L’enigma Conte, l’effetto Zeman. Tra gli allenatori una sfida nella sfida

di Redazione, @forzaroma

(repubblica.it – A.Vocalelli) La stagione dei veleni è già cominciata, ma purtroppo non c’è nulla di nuovo. Tutto già ampiamente scritto. Ciò che invece caratterizzerà, realmente, il prossimo campionato sarà la variante-allenatori. Emigrati Mancini, Ancelotti, Spalletti, Capello – cioè il meglio di quanto si possa avere in panchina – toccherà ai tecnici di casa nostra dimostrare di poter rappresentare davvero il valore aggiunto. Per la verità un vecchio amico allenatore diceva che gli allenatori si dividono in due grandi categorie: quelli che fanno soltanto danni e quelli che non fanno danni. Come dire, secondo lui, che un ‘mister’ è già bravo se riesci a sfruttare al meglio il patrimonio a disposizione. Però non c’è dubbio che nella serie A che bussa alle porte, è forte, fortissima, la suggestione che esercita il confronto tra i tecnici.  Ognuno ha un motivo, anche più, per pensare di poter essere un protagonista. Anzi, il protagonista.

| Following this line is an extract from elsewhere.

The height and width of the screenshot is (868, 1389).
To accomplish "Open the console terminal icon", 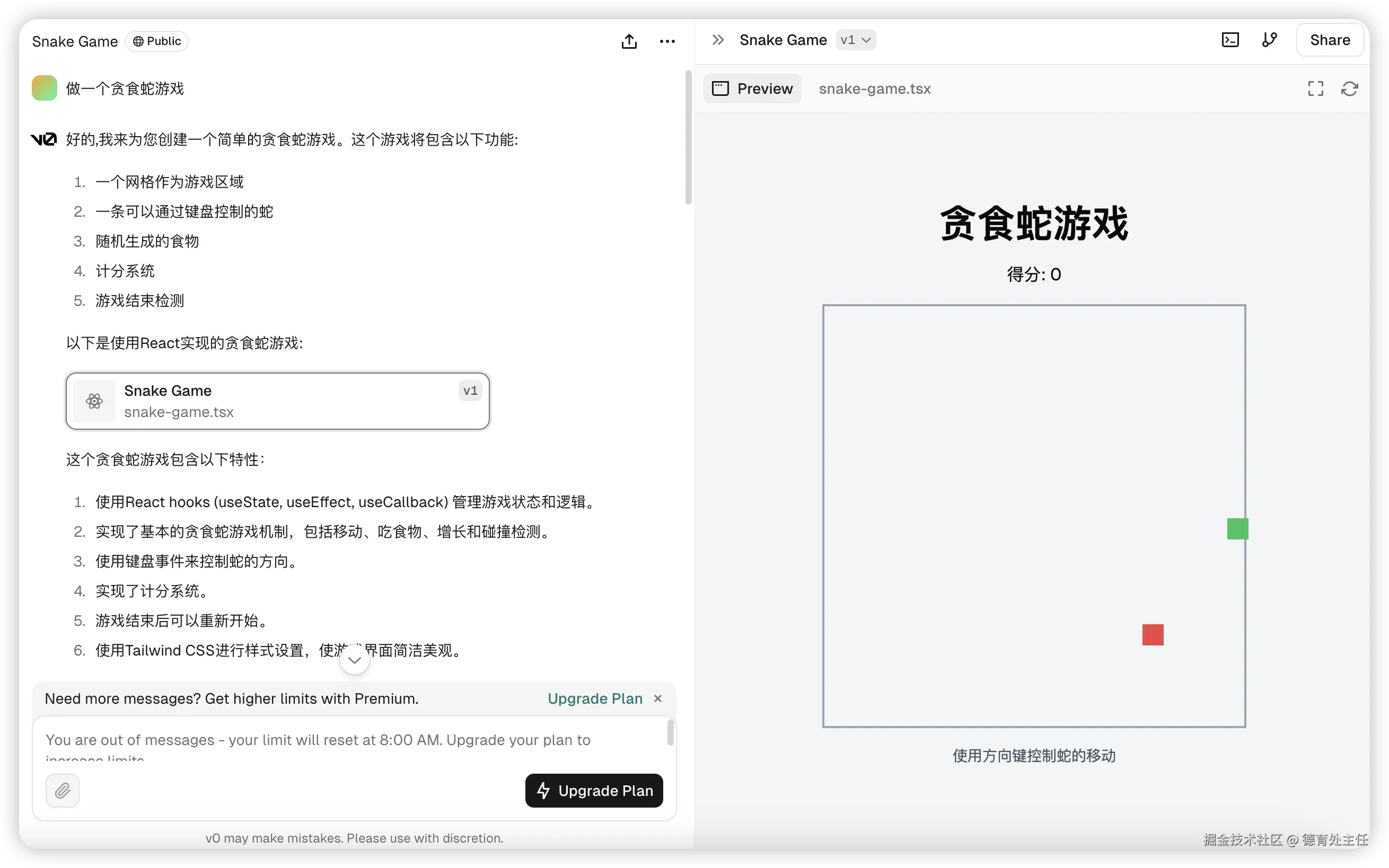I will (x=1230, y=40).
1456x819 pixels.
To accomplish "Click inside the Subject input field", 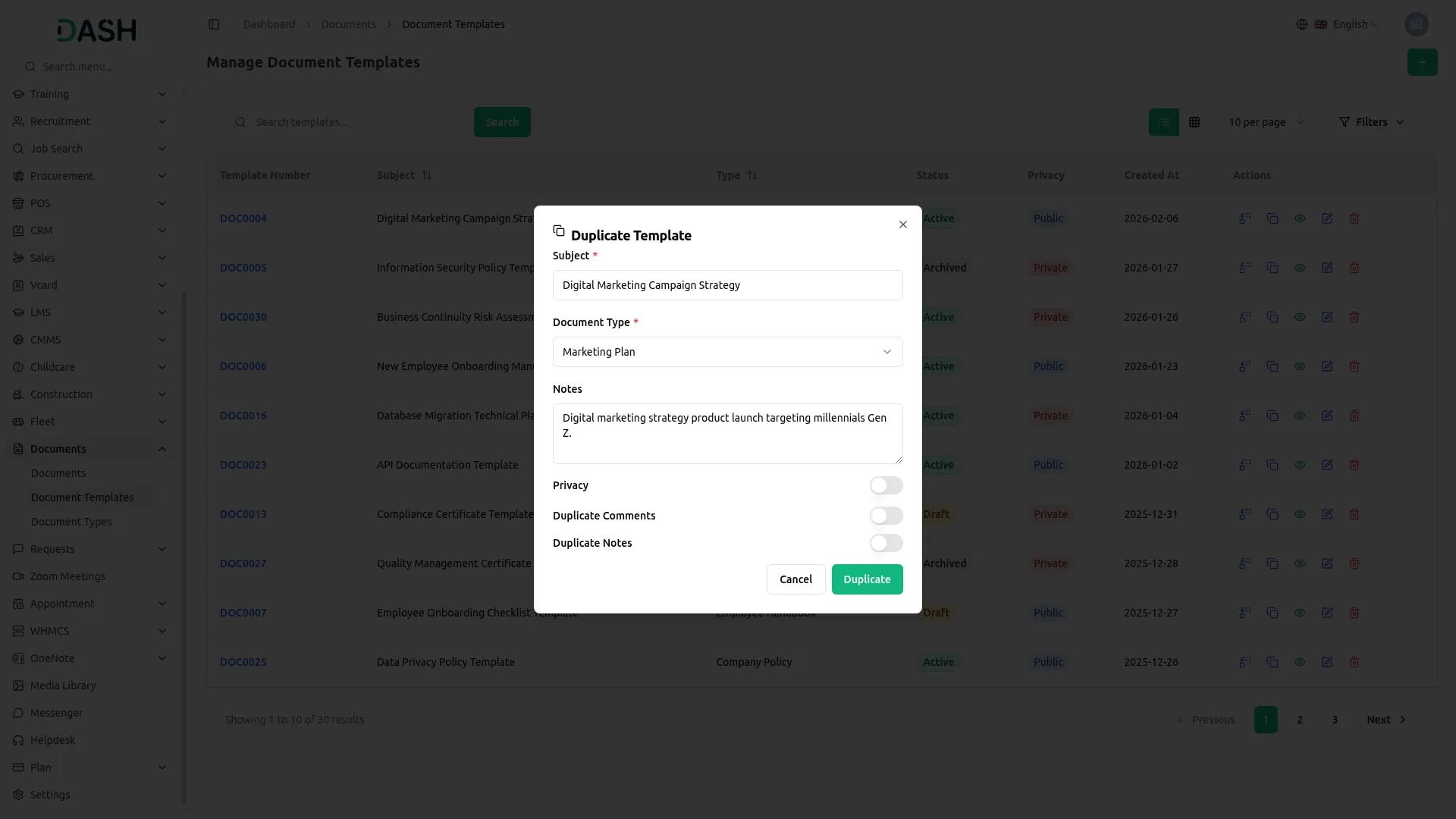I will [727, 285].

La Juve, ad esempio, più ancora che al top player ha guardato finora alla questione Conte. E non c’è dubbio che bisognerà capire quanto, alla distanza, peserà la squalifica e quali effetti potrà avere. Dipenderà insomma molto dalla tenuta, anche psicologica, di un gruppo che non avrà in panchina il proverbiale riferimento. Conte sarà, in ogni caso, il nodo centrale della stagione juventina. Così come due tecnici importantissimi, Allegri e Mazzarri, dovranno confermare, dimostrare, di essere più forti anche dei giocatori capaci risolvere da soli le partite. Il Milan aveva Ibra, il Napoli aveva Lavezzi: due campioni che, in situazioni complicate, erano capaci di trovare l’assolo decisivo. A questo bisognerà ovviare con nuove intuizioni tecniche e tattiche.

 
Fondamentale anche il ruolo degli altri tecnici. La nuova Roma, peraltro rinforzata da alcuni acquisti mirati, dovrà verificare anche l’effetto Zeman, tornato alla grande ribalta dopo un periodo buio. L’Inter avrà un debuttante assoluto dall’inizio del campionato, Stramaccioni, mentre la Lazio ha fretta e voglia di scoprire se Petkovic sarà capace di dare una propria impronta alla squadra. Così come la Fiorentina, che si è mossa benissimo sul mercato, dipenderà molto dalla
capacità di Montella di confermarsi anche in una piazza sempre sotto le luci dei riflettori. E la stessa Udinese, ancora una volta rivoluzionata negli uomini, si baserà moltissimo sull’esperienza e sul carisma di Guidolin: riuscirà ancora una volta ad essere più forte delle numerose cessioni?

Insomma, una bella sfida verità. E se volete un pronostico, la sensazione personale è che Stramaccioni – tecnico e vecchio ragazzo di idee e qualità – sarà tra le sorprese più belle.